What are some environmental reasons for their current performance that don’t relate to their character?Separates context from capability, helping leaders avoid blame and instead look at systems, support, or barriers that may be influencing behaviour.
What untapped potential might they have, and how could I support it?Moves the leader from judgement to possibility thinking, opening space for growth, coaching, and renewed investment in the individual.
What did it feel like when my own efforts went unacknowledged by a leader?Builds empathy by encouraging leaders to connect with their own experiences, making it easier to recognise the importance of affirmation for others.
What is one positive thing they did today, and did I acknowledge it authentically?Grounds the reflection in immediate, observable behaviour, reinforcing the habit of noticing and reinforcing positive action in real time

With consistent attention and genuine curiosity, your brain will start to notice more opportunities to acknowledge and support growth—even in those who challenge you most.
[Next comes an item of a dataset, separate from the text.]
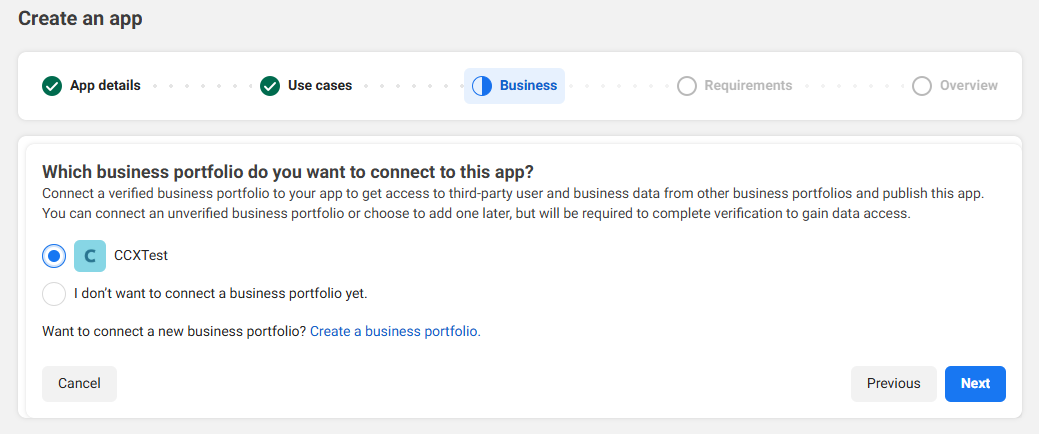
Task: Jump to the Requirements step label
Action: (748, 86)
This isn’t about ignoring performance issues; it’s about creating the ideal conditions for improvement. People often live up to the expectations placed on them (see Growth Mindset for more). By recognising what’s working first, you shift the focus from criticism to potential and give others the best chance to grow.
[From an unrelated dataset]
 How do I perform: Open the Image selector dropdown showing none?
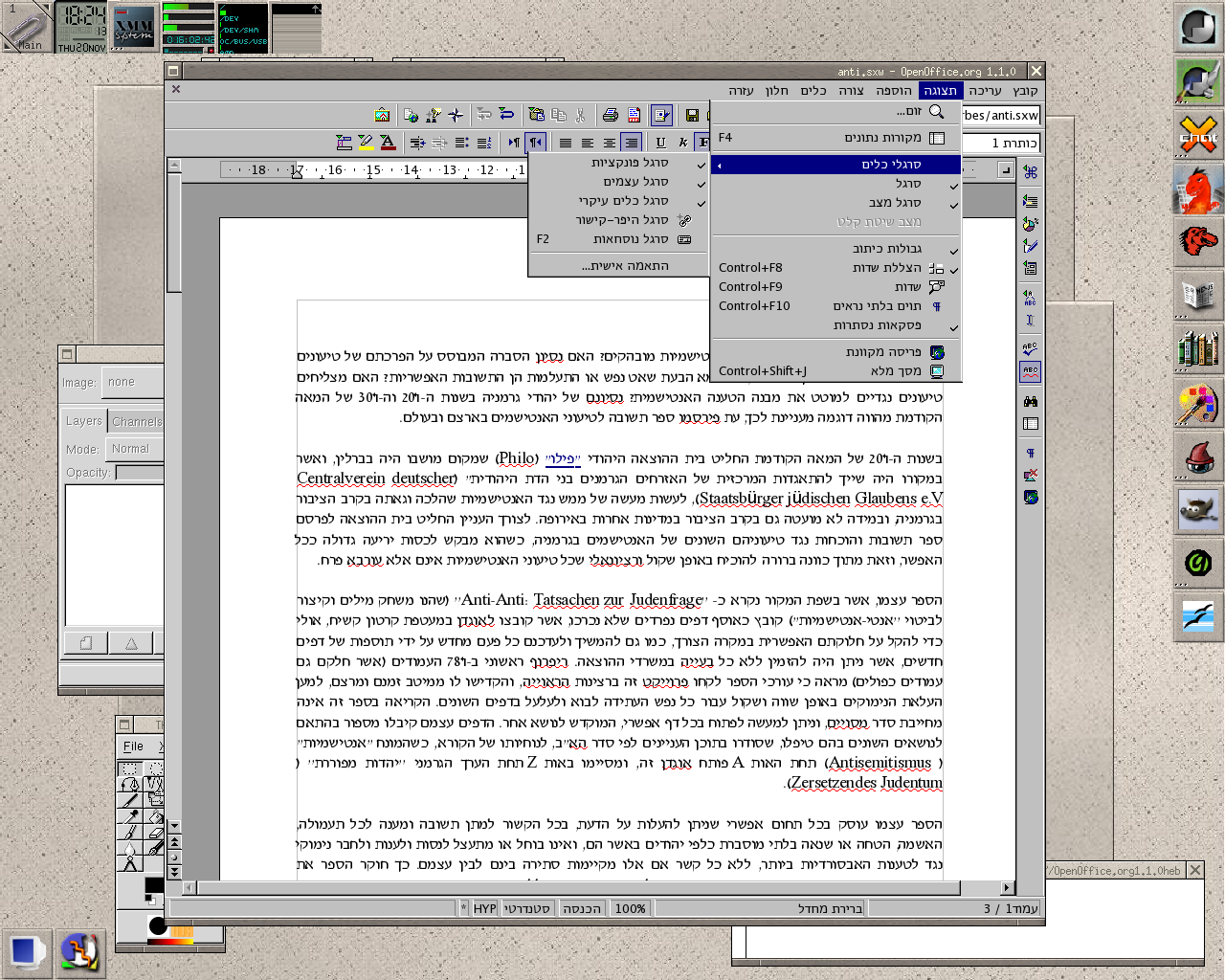tap(132, 382)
Termination is not a failure

To be clear, this concept is not about tolerating long-term underperformance or avoiding difficult decisions. Accountability is essential. What we are suggesting is that before making the decision to terminate someone’s employment, take a moment to check in with your own integrity and leadership values. Ask yourself:

“If I were to let this person go tomorrow, could I honestly say I did everything in my power to support their success?”

If the answer is yes, then sometimes the reality is that we simply don’t have the right person-role-culture fit. In those cases, supporting someone to move on to a role or environment where they can thrive, might actually be the greatest gift you can give them. But before you get to that point, we encourage you to try this acknowledgement strategy. You might be surprised by the shift it creates—for them, and for you.

  1. What are some of the frames (attitudes) you have around giving praise?
  2. What are some of the frames (attitudes) you have around constructive feedback?
  3. What contributes to you feeling uncomfortable in these conversations?
  4. What are the strengths you bring to giving feedback?
  5. What is your current positive:negative ratio with the key people in your team/life?
  6. For those with a lower ratio, how might increasing that ratio impact the quality of that relationship?
  7. For this module, if you were to choose one person to focus on dialing up this ratio, who would it be? and what difference might it make?